O OMT nunca chegou a ser usado — não foi preciso. Nos mercados financeiros, é melhor um programa ilimitado que nunca é usado do que um programa que é usado mas é, por definição, limitado.

O discurso de Draghi foi recebido pelos analistas como “música para os ouvidos” de quem queria ver a crise do euro, finalmente, resolvida. Os mercados reagiram rapidamente mas levou algumas horas até que toda a gente se apercebesse do alcance das palavras históricas de Mario Draghi.

“O euro é irreversível”. Será?

Entre as expressões mais marcantes do discurso de Mario Draghi estava a garantia de que “o euro [era] irreversível“. Na altura, foi uma frase com grande importância, ajudando países como Portugal a atraírem, novamente, investidores privados para a sua dívida — no chamado caminho de regresso aos mercados, que acelerou em 2013 e permitiu concluir o programa da troika, em 2014, sem mais programas de assistência, mesmo que apenas cautelares.
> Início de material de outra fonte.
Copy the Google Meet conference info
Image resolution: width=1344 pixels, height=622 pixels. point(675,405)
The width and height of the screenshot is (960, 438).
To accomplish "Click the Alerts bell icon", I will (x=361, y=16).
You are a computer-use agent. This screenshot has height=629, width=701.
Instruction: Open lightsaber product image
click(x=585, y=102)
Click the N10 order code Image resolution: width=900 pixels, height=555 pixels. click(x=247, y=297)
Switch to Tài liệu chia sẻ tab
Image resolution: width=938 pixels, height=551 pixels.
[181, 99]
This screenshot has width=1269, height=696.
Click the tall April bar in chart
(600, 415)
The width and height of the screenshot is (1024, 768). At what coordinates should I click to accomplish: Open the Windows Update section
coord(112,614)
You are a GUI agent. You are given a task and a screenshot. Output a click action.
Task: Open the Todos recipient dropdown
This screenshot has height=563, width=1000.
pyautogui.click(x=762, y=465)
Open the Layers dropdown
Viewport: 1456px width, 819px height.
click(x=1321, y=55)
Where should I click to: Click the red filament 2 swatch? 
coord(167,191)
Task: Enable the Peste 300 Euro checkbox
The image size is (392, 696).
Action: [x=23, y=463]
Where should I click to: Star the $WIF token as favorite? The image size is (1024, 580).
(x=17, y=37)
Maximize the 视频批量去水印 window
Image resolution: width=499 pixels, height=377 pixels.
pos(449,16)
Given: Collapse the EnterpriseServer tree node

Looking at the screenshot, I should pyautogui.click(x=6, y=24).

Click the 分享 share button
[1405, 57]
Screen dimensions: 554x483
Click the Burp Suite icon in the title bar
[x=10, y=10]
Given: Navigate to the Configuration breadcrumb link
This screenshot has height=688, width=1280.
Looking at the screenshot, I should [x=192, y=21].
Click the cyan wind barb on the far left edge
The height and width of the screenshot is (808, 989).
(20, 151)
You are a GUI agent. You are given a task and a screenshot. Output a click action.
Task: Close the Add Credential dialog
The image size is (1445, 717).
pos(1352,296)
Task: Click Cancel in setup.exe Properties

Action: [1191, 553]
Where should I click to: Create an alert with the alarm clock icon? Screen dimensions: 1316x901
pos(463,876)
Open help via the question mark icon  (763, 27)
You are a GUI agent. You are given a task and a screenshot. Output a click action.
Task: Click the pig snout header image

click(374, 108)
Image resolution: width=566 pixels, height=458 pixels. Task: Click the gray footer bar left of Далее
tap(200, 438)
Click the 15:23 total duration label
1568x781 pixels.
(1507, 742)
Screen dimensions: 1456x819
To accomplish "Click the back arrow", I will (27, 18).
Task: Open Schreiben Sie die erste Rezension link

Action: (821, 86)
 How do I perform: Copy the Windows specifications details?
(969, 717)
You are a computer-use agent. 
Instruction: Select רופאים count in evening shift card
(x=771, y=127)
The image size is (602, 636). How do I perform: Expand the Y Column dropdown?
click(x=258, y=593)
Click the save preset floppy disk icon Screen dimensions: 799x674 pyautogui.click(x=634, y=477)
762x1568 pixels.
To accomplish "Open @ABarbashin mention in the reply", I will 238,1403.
Contudo, a crise na Grécia em 2015 demonstrou que, até certo ponto, esta foi uma garantia frágil. Mario Draghi poderia estar, em julho de 2012, encorajado pela eleição de um Governo conservador na Grécia. E até Angela Merkel, a chanceler alemã, poderá ter dado algum conforto político a que Draghi desse garantias aos investidores de que a crise da zona euro seria resolvida. Mas a realidade é que, alguns anos depois do discurso histórico de Draghi, a Grécia esteve com um pé fora da zona euro.

Nasceu uma nova zona euro: a zona euro reversível

A saída da Grécia da zona euro acabou por ser evitada, com a capitulação de Alexis Tsipras, a saída de Yanis Varoufakis e a assinatura do terceiro resgate. Mas a realidade é que a maior proatividade do BCE foi suficiente para garantir que, mesmo nessa altura, a turbulência se centrasse, nesse verão quente de 2015, apenas na Grécia.

No início de 2015, entretanto, o BCE lançou mais um programa de compras de dívida mas com outro objetivo — estimular a inflação. O efeito prático tem sido também, contudo, que as taxas de juro dos países têm vindo a convergir: resta saber se a tendência se irá manter após o final do programa (no próximo ano).

As compras de dívida pelo BCE têm sido decisivas para que países e empresas (e, claro, famílias) paguem menos pelos seus empréstimos. Mas tudo começou com aquele discurso em julho de 2012, quando a maioria dos analistas achava que a zona euro não duraria muito mais.

Mario Draghi foi o bombeiro quando a zona euro estava a bater no fundo, mas sempre sublinhou que a política monetária apenas poderia “ganhar tempo” e que os governos tinham de aproveitar para fazer reformas estruturais que aumentassem a competitividade e a produtividade das economias. Este é um aviso que Mario Draghi repete todos os meses, e quase sempre que lhe colocam um microfone à frente da boca, cinco anos após esse discurso que tirou a zona euro do abismo.